I'm trying to reflect a point (6,12) across the line y=7 using an affine transformation. Logically, the line y=7 should be halfway the Y coordinate 12 and the Y coordinate of the answer, so (12+Y)/2=7, or 12+Y=14, or Y=2, so the answer is (6,2).
Wikipedia has examples of affine transformations at https://en.wikipedia.org/wiki/Affine_transformation#In_plane_geometry.
The approach I'm trying is 'translate Y -7', then 'reflect about X axis', then 'translate Y +7', leading me to believe I need these three transforms:
$$ \begin{bmatrix} 1 & 0 & 0 \\ 0 & 1 & -7 \\ 0 & 0 & 1 \\ \end{bmatrix} . \begin{bmatrix} 1 & 0 & 0 \\ 0 & -1 & 0 \\ 0 & 0 & 1 \\ \end{bmatrix} . \begin{bmatrix} 1 & 0 & 0 \\ 0 & 1 & 7 \\ 0 & 0 & 1 \\ \end{bmatrix} = \begin{bmatrix} 1 & 0 & 0 \\ 0 & -1 & -14 \\ 0 & 0 & 1 \\ \end{bmatrix} $$
But if I then multiply this with my point (6,12) I get the wrong answer:
$$ \begin{bmatrix} 1 & 0 & 0 \\ 0 & -1 & -14 \\ 0 & 0 & 1 \\ \end{bmatrix} . \begin{bmatrix} 6 \\ 12 \\ 1 \\ \end{bmatrix} = \begin{bmatrix} 6 \\ -26 \\ 1 \\ \end{bmatrix} $$
And if I switch around the two translation steps, the sign of the translation changes and I do get the correct answer:
$$ \begin{bmatrix} 1 & 0 & 0 \\ 0 & -1 & 14 \\ 0 & 0 & 1 \\ \end{bmatrix} . \begin{bmatrix} 6 \\ 12 \\ 1 \\ \end{bmatrix} = \begin{bmatrix} 6 \\ 2 \\ 1 \\ \end{bmatrix} $$
This gives the correct answer, but now I don't understand why this works, geometrically speaking! Shouldn't the positive Y transform now translate the point (2,12) to (2,19), then reflect that to (2,-19) and translate that to (2,-12)?

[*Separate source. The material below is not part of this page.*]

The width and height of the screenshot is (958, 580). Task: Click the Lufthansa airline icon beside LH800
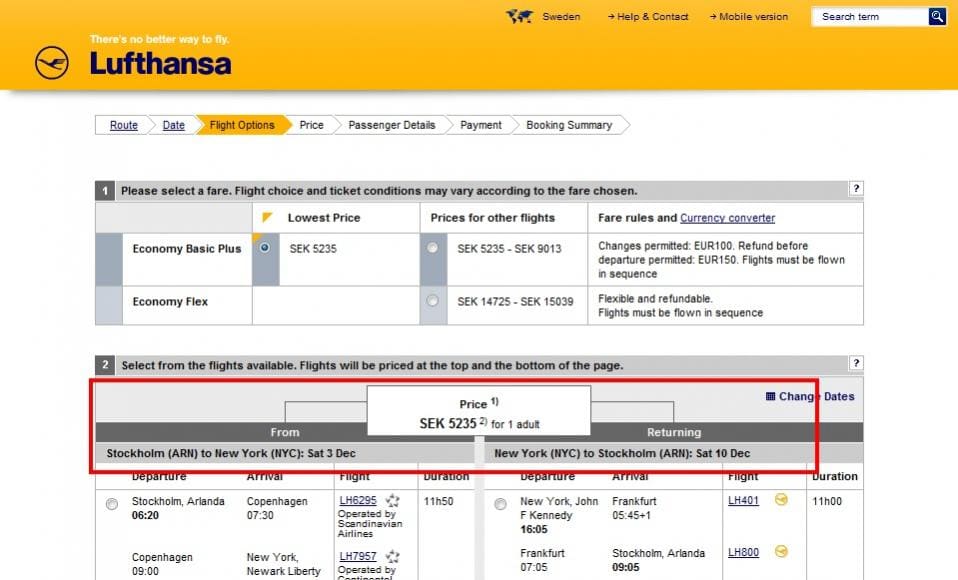point(781,553)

To reflect about the plane $\mathbf{n} \cdot (\mathbf{r} - \mathbf{r_0} ) = 0 $, ($\mathbf{n}$ is a unit vector), the affine transformation is
$ T(\mathbf{p}) = \mathbf{r_0} + A (\mathbf{p} - \mathbf{r_0} ) $
where
$A = \mathbf{I} - 2 {\mathbf{n}\mathbf{n}}^T $
In this case, the plane is $y = 7$, so $\mathbf{n} = \begin{bmatrix} 0 \\ 1 \\ 0 \end{bmatrix}$ and $\mathbf{r_0} = \begin{bmatrix} 0 \\ 7 \\ 0 \end{bmatrix} $
Matrix $A$ is
$A = \begin{bmatrix} 1 && 0 && 0 \\ 0 && 1 && 0 \\ 0 && 0 && 1 \end{bmatrix} - 2 \begin{bmatrix} 0 && 0 && 0 \\ 0 && 1 && 0 \\ 0 && 0 && 0 \end{bmatrix} = \begin{bmatrix} 1 && 0 && 0 \\ 0 && -1 && 0 \\ 0 && 0 && 1 \end{bmatrix}$
Using the formula for reflection,
$T\left(\begin{bmatrix} 6 \\ 12 \\ 0 \end{bmatrix} \right) = \begin{bmatrix} 0 \\ 7 \\ 0 \end{bmatrix} + \begin{bmatrix} 1 && 0 && 0 \\ 0 && -1 && 0 \\ 0 && 0 && 1 \end{bmatrix} \begin{bmatrix} 6 - 0\\ 12 - 7 \\ 0 - 0 \end{bmatrix} = \begin{bmatrix} 6 \\ 2\\ 0 \end{bmatrix} $
Note that I am using the $3D$ coordinates not homogeneous coordinates in $2D$.